Tarpon Chronicles 2014 Day 2

May 13, 2014

We woke up to wind that was blowing even harder this morning, 30 miles an hour plus. The water at our first stop was extremely milky from the wind waves stirring up the bottom.  We couldn't have seen a tarpon unless it was swimming with it's back out of the water.  Another unpleasant wrinkle was an hour-long cloudburst.  At least the blackening skies gave us plenty of warning so we had time to don our rain gear.

Eventually we picked up and ran to a second spot.  Not long after we set up, a nice sized group of fish came our way.  Don was up and fired a beautiful cast.  I don't know what looked so different about the fly's position with relation to the approaching school, but both our guide, Scott, and I knew it was gonna get bit.  Everything was perfect!  The fish ate, Don struck, and the tarpon started to run. Then, like my fish yesterday, it reversed direction on us and jumped, leaving Don with loose line AND a fish in the air.  Needless to say, the fly fell out.  

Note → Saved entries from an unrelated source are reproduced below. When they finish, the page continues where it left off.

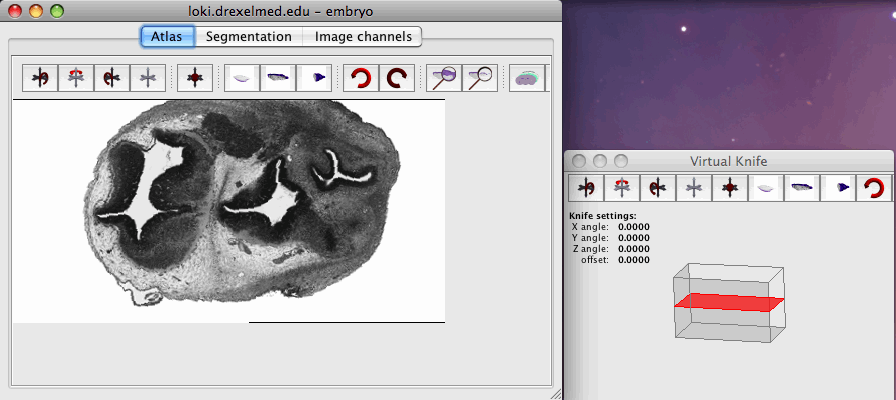Click the first magnifying glass zoom icon
Viewport: 896px width, 400px height.
point(444,78)
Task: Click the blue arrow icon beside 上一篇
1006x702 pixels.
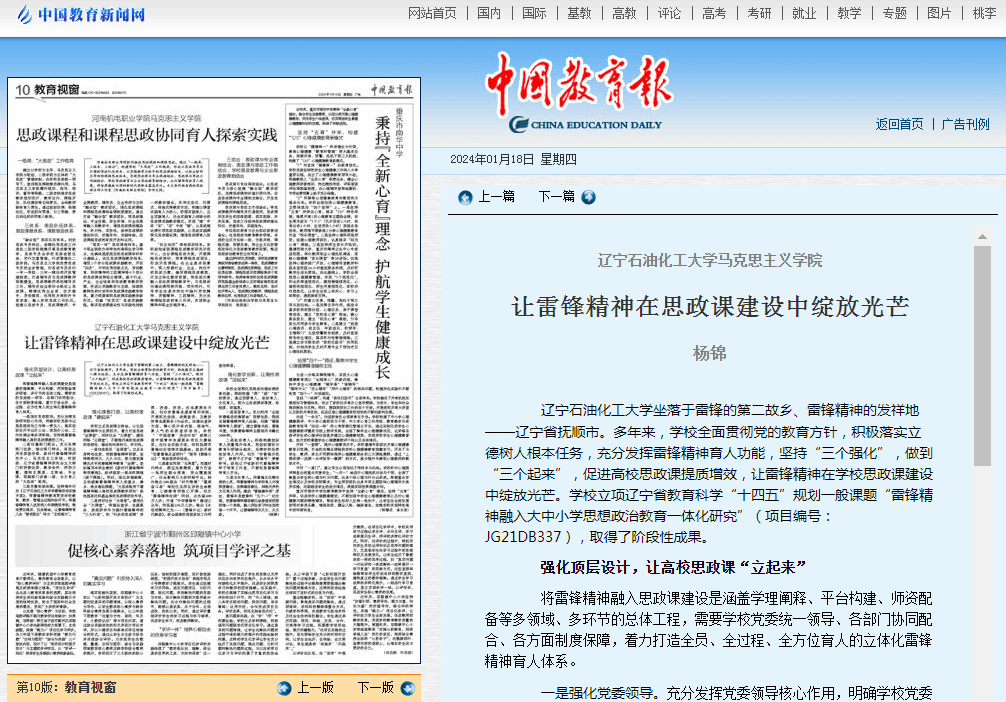Action: [x=465, y=197]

When we fish we do it one person at a time, changing at half hour intervals.  After Don's hookup, realizing our window of fish movement might be short lived, he suggested I get on the bow even though he still had time left.  I stepped up and pulled the appropriate amount of line off the reel as a small group of fish approached, then drove a forty footer into the quartering wind.  A couple of slow strips of the fly and a large tarpon inhaled it, ran a hundred feet and cleared the water by five feet.  Twenty minutes and several jumps later I landed my first tarpon of 2014 ~ a wide fish estimated at ninety-five to a hundred pounds.  That fish would be our last of the day, but with the weather coming down tomorrow, it does leave us optimistic.